Preserved Completed Security Context

These are completed and should not be re-read by default. They remain here so future work can find their design context without bloating docs/tasks/README.md.

  • Authority graph and resource accounting design for transfer model: docs/authority-accounting-transfer-design.md.
  • Supply-chain and generated-code TCB hardening: pinned Limine and external build downloads, generated-code drift checks, dependency policy, pinned Cap’n Proto compiler, shared tools/capnp-build, and deterministic generated-binding comparisons.
  • DMA isolation model before PCI/virtio/user-driver work: docs/dma-isolation-design.md defines short-term QEMU bounce-buffer decision, DMAPool, DeviceMmio, Interrupt invariants, and the userspace-driver transition gate.

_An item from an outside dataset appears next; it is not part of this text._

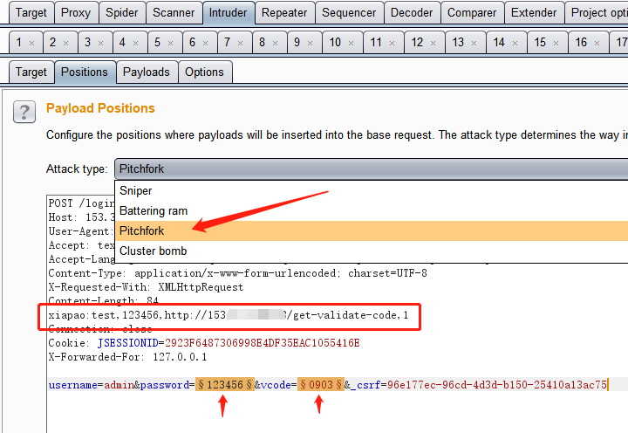
Task: Switch to the Repeater tab
Action: tap(283, 13)
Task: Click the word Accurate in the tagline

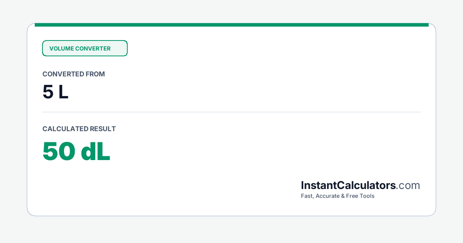Action: point(328,196)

  • ELF parser arbitrary-input coverage: proptest coverage plus a bounded cargo-fuzz target.
  • Telnet IAC filter fuzz coverage: TelnetFilter extracted to capos-lib::telnet, fuzz/fuzz_targets/telnet_filter.rs exercises the state machine with structural assertions (Normal/AfterIac emission rules, monotonic emit count). Will travel with the parser when networking moves to userspace per docs/proposals/networking-proposal.md.
  • Telnet IAC filter differential round-trip fuzzing (fuzz/fuzz_targets/telnet_filter_roundtrip.rs): synthesize arbitrary RFC 854 event streams (Data, WILL/WONT/DO/DONT, SB blocks with payload), encode to wire bytes, and assert that filter output equals the concatenated Data payloads. Found a real EXOPL handling bug in the original filter – the option byte right after IAC SB was being interpreted as the start of an IAC IAC escape, leaving the filter stuck in the subnegotiation state and silently dropping all subsequent data bytes. Fixed via a new AfterSb state that consumes the option byte unconditionally before entering payload parsing.

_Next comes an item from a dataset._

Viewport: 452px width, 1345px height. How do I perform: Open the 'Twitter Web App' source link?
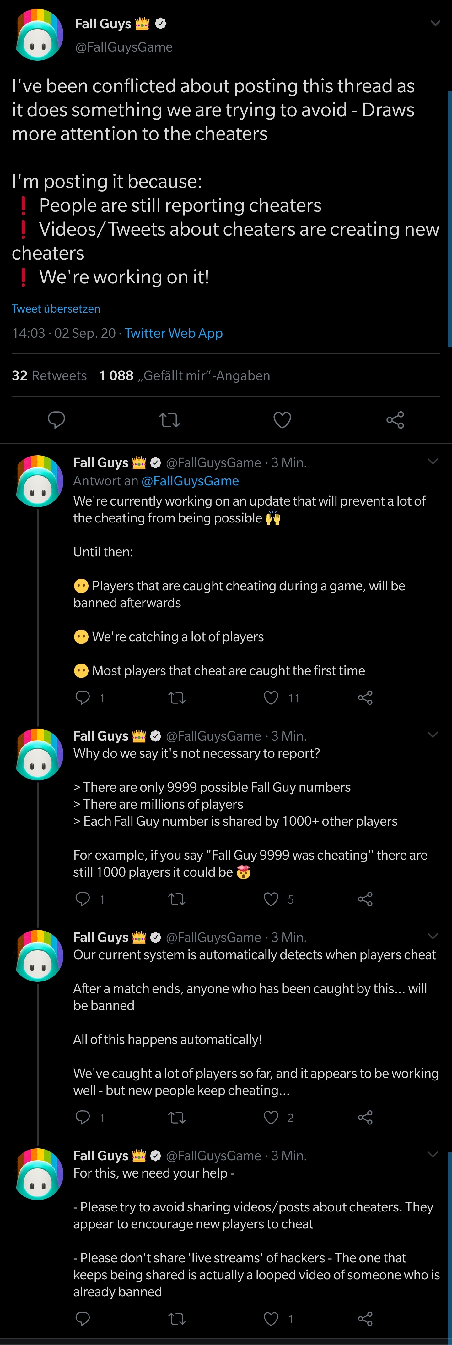174,333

  • Line discipline extraction and fuzz coverage: pure LineDiscipline lives in capos-lib::line_discipline, returning LineStep { outcome, echo } descriptions. The kernel transport drives it and translates Echo::Byte/Echo::Backspace/Cancelled/ Submitted/Reprompt into the existing send_*_track_cr calls. Backed by fuzz/fuzz_targets/line_discipline.rs with structural invariants (line_len <= max_bytes, ±1 line_len delta per Pending step, Cancelled clears, echo only when buffer grows/shrinks).

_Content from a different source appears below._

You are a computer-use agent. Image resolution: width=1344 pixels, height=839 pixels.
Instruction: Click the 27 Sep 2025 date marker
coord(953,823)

  • Future: differential fuzzing against an external Telnet library (libtelnet or a Rust port) to catch RFC conformance bugs the structural and round-trip targets cannot express. Tracked as a follow-up to Track S.14.
  • Ring SQE wire validation extraction and fuzz coverage: lifted the per-opcode *_sqe_has_unsupported_fields predicates from the kernel into capos_config::ring, exposed a unified sqe_wire_validation_error entry point, and reroute the kernel through it. Added fuzz/fuzz_targets/sqe_validation.rs plus 12 host unit tests covering the classification boundaries each opcode imposes. Closes the originally planned three-parser fuzz set (elf::parse, manifest::decode, ring SQE decoder).
  • Well-formed SQE generator oracle (docs/tasks/done/2026-06-06/security-sqe-well-formed-generator-fuzz-local-proof.md): the test/fuzz-only sqe-validation-oracle feature exposes capos_config::ring::sqe_oracle, which generates validator-accepted SQEs for every opcode accepted by the current build, plus one-field rejecting mutations for reserved fields, unsupported flags, constrained cap/pointer/size fields, opcode-specific constraints, and session-disclosure reserved bits. The existing sqe_validation fuzz target keeps arbitrary-byte coverage and runs the positive/negative oracle on each input. This closes the shared wire-validator oracle gap only; it does not claim cap-table lookup, userspace pointer mapping, transfer-descriptor loading, or full kernel ring semantic coverage.
  • Track S.17 – sanitizers on host tests – partially landed. make sanitizer-host-tests runs AddressSanitizer over the capos-lib and capos-config host suites (crate set / features mirror the test-lib / test-config aliases). Outcome: zero findings – both suites pass clean under ASan, including the named unsafe suspects (FrameBitmap slot indexing, CapTable generation counters, lazy_buffer raw &mut [u8]). The “cheap to add” claim holds for ASan only: it needs no -Zbuild-std because its libc interceptors cover the uninstrumented precompiled std. - ThreadSanitizer (make sanitizer-host-tests-tsan) is blocked upstream, not by a capOS defect. TSan changes the crate ABI, so rustc refuses to link sanitized code against the uninstrumented precompiled std (mixing -Zsanitizer will cause an ABI mismatch). Instrumenting std needs -Zbuild-std, which then fails with duplicate lang item in crate core: sized for build-script-bearing dependencies (typenum / libc / cfg-if / subtle) when the sanitizer target equals the host triple – reproduced four ways (plain -Zbuild-std, renamed --target JSON spec, target-applies-to-host=false, and -Zhost-config). The TSan target is kept wired so it starts passing once the upstream -Zbuild-std + build-script issue is fixed. capOS concurrency invariants are meanwhile covered by the dedicated Loom model (cargo test-ring-loom); these host unit tests spawn no threads, so TSan’s marginal value here is low.